Try it: Where a line below has the string "computer" in it, include it in the count, and give that count alone.

(Given data begins)

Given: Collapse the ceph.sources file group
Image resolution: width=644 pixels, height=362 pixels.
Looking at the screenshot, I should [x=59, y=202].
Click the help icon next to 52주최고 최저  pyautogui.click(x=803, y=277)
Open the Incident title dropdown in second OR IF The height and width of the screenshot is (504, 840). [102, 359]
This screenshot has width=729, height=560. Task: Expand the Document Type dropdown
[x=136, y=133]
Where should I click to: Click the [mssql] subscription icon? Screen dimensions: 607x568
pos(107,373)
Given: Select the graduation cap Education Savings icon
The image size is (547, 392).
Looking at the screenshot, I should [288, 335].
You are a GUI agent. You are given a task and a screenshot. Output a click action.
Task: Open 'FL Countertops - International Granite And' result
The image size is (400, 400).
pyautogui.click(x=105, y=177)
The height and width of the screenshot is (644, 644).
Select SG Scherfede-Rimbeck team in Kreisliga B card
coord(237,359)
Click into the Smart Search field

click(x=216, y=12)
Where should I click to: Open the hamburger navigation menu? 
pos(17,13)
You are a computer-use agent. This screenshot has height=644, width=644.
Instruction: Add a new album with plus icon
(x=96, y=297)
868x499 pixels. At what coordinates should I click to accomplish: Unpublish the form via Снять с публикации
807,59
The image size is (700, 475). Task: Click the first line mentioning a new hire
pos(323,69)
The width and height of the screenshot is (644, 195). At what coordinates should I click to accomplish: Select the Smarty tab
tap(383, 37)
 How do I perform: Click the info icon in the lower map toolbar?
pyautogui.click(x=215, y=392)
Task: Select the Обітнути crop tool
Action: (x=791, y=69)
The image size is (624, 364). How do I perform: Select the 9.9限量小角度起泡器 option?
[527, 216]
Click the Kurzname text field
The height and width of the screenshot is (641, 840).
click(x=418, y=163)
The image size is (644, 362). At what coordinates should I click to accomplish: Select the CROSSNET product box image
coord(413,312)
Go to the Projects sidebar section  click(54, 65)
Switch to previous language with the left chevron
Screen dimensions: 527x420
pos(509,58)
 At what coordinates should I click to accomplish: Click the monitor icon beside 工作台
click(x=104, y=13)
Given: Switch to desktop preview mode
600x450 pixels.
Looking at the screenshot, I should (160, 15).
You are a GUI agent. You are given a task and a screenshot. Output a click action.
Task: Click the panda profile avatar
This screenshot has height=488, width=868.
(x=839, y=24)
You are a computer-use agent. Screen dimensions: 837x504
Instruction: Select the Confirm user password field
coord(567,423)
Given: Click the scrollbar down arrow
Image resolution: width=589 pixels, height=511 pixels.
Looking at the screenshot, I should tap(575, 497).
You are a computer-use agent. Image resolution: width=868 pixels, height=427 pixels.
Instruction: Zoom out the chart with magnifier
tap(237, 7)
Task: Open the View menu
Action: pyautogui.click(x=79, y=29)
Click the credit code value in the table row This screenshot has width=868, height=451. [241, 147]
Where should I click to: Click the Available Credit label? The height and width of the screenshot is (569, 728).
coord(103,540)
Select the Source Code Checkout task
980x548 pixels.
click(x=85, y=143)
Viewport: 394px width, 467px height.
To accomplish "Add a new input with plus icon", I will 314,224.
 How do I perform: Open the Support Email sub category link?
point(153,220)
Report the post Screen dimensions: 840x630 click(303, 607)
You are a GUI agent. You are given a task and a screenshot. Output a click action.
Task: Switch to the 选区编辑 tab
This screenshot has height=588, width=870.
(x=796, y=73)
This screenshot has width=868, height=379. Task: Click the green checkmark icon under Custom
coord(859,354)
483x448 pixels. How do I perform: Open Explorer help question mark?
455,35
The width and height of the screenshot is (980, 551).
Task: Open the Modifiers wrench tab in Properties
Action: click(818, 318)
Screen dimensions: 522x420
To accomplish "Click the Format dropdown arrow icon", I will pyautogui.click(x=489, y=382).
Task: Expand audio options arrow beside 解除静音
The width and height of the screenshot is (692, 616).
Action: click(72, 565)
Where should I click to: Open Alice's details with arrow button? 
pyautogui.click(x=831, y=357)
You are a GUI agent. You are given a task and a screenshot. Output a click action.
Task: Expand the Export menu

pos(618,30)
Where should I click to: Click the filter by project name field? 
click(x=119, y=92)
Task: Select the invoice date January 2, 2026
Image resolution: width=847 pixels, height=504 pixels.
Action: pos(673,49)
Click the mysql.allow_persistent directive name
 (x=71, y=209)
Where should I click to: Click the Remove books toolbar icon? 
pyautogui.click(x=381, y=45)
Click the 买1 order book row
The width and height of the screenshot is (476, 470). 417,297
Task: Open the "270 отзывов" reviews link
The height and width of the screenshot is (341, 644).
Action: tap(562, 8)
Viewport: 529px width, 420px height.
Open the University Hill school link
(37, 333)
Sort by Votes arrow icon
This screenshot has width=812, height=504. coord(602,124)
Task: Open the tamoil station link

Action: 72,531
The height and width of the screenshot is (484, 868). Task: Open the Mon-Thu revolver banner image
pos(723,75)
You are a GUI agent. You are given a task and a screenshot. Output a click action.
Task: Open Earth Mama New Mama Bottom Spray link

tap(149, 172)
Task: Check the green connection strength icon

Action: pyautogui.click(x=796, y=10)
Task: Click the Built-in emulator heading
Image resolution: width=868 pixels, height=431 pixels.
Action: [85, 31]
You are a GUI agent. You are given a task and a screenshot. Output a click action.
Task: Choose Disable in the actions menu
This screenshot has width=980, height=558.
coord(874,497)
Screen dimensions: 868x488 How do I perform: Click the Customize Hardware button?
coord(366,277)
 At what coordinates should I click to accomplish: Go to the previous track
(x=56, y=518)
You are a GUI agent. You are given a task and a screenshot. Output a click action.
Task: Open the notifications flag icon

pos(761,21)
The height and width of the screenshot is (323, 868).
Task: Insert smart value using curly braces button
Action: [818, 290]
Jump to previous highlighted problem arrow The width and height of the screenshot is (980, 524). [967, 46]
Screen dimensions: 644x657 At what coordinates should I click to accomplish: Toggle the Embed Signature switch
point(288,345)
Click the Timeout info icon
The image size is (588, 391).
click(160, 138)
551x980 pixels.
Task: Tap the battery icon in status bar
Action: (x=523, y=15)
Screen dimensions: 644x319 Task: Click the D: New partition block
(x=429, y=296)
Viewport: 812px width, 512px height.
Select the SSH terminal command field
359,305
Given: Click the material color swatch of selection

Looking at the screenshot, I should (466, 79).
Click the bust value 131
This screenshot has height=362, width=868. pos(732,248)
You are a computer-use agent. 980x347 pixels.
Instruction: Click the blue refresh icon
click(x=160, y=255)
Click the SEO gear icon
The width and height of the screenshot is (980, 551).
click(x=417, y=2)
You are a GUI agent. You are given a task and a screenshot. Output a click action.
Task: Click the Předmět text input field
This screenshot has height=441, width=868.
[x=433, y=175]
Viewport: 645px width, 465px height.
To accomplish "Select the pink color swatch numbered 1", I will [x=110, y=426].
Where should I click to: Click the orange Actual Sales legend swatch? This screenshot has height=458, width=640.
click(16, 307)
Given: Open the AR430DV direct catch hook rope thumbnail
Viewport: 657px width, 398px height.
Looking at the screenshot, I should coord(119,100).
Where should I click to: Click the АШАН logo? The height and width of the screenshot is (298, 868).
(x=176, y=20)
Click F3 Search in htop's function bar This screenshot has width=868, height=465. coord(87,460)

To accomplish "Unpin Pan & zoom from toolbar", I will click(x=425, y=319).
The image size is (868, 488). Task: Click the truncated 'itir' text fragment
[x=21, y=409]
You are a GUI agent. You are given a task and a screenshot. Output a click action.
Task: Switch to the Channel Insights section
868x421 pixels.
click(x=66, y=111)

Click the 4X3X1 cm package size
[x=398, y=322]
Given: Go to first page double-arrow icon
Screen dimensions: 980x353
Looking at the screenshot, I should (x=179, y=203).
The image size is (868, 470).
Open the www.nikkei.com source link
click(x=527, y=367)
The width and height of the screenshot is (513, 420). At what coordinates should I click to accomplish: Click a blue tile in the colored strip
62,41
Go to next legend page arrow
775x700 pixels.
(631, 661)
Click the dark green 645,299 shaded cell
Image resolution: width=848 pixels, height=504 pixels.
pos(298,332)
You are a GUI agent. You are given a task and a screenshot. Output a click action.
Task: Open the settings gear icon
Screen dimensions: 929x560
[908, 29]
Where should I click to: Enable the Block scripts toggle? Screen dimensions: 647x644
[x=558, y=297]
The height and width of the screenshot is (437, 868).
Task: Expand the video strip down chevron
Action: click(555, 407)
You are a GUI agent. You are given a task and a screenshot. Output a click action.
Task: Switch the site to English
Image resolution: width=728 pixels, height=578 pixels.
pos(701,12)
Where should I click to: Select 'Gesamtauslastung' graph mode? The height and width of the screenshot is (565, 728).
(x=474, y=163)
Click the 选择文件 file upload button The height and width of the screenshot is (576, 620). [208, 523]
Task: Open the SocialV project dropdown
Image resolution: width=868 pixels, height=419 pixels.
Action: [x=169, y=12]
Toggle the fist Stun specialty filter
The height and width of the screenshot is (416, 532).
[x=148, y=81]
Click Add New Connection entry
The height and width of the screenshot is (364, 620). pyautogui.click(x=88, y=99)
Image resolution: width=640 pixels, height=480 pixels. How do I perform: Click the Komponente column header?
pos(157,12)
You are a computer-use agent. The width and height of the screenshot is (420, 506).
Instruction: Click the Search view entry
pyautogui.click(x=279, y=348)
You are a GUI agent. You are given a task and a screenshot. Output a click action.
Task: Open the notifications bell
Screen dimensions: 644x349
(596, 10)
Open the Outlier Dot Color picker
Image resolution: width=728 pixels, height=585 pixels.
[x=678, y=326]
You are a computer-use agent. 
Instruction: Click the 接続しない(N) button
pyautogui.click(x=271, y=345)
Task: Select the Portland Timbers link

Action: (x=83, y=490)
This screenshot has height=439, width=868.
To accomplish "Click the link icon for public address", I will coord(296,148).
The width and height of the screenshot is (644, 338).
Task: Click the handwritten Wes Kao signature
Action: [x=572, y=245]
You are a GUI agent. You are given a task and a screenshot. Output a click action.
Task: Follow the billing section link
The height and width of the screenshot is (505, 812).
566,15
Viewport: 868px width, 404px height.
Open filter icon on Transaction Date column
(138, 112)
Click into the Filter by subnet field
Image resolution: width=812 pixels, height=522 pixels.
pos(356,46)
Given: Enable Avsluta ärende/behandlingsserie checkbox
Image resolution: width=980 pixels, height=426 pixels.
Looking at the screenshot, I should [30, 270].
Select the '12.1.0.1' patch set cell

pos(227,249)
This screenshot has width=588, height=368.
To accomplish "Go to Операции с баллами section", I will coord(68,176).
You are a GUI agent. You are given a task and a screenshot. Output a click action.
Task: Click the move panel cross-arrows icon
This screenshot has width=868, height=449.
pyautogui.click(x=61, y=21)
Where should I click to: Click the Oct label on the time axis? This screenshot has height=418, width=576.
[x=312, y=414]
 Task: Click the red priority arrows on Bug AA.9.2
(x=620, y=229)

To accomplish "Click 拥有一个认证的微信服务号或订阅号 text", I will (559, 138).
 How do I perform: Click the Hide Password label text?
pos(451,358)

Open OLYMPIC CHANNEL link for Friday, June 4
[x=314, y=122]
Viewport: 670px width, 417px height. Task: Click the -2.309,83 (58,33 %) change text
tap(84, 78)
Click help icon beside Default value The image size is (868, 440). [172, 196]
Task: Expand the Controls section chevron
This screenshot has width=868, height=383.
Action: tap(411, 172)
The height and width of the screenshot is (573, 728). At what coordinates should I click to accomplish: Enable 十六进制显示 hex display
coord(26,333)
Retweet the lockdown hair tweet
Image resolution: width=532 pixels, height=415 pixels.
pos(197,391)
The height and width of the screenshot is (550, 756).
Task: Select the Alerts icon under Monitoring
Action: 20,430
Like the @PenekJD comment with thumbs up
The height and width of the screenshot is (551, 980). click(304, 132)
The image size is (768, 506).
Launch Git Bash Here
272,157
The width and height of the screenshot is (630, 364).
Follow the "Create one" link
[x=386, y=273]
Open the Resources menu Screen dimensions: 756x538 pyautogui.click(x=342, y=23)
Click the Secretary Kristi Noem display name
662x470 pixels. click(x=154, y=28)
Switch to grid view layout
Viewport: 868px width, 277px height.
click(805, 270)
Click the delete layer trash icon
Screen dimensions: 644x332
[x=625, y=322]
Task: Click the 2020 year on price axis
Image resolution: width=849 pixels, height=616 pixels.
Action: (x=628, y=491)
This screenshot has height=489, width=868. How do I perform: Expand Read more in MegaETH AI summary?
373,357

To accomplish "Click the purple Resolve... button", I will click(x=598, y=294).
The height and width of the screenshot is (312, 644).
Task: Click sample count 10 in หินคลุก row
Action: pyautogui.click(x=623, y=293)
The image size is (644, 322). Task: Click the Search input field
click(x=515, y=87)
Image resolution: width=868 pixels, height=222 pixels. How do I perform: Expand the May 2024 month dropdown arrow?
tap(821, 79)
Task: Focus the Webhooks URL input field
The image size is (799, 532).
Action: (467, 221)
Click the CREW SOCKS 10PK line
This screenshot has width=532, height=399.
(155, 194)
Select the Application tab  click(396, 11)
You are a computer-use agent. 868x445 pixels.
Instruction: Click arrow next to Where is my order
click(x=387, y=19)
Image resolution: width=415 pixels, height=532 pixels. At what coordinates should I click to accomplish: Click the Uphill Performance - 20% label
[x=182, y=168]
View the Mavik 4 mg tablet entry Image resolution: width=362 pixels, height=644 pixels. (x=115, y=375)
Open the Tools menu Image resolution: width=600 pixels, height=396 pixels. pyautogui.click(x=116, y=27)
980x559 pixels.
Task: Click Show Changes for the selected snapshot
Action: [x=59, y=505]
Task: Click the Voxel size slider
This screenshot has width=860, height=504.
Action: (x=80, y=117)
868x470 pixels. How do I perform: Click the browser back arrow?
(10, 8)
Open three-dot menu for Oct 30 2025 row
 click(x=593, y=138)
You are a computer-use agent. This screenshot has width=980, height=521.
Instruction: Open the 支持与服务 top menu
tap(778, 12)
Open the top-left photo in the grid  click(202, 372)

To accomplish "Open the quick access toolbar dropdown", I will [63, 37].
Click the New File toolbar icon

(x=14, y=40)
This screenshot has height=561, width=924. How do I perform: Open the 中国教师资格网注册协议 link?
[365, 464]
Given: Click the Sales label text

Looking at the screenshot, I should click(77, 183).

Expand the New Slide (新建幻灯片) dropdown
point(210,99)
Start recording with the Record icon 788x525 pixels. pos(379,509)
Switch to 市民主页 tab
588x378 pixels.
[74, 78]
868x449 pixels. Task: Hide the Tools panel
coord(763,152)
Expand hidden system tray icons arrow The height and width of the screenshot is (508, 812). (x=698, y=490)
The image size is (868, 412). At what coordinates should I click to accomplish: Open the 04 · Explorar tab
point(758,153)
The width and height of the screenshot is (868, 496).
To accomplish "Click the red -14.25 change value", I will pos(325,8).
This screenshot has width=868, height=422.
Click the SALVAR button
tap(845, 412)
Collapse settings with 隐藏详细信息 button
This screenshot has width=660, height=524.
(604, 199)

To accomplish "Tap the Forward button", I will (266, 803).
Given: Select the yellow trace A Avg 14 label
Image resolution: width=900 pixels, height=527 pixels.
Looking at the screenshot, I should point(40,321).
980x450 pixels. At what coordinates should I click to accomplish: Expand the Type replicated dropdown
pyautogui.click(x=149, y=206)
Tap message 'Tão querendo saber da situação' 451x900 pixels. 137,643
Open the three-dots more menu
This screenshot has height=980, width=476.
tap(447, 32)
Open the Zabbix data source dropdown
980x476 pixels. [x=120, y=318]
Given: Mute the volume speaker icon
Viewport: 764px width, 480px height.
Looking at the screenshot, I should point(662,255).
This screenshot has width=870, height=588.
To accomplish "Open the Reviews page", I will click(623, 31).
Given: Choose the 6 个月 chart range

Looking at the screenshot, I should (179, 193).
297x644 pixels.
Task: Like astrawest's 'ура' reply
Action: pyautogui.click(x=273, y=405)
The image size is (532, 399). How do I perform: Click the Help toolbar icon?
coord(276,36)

(Given data ends)

Answer for this exercise: 8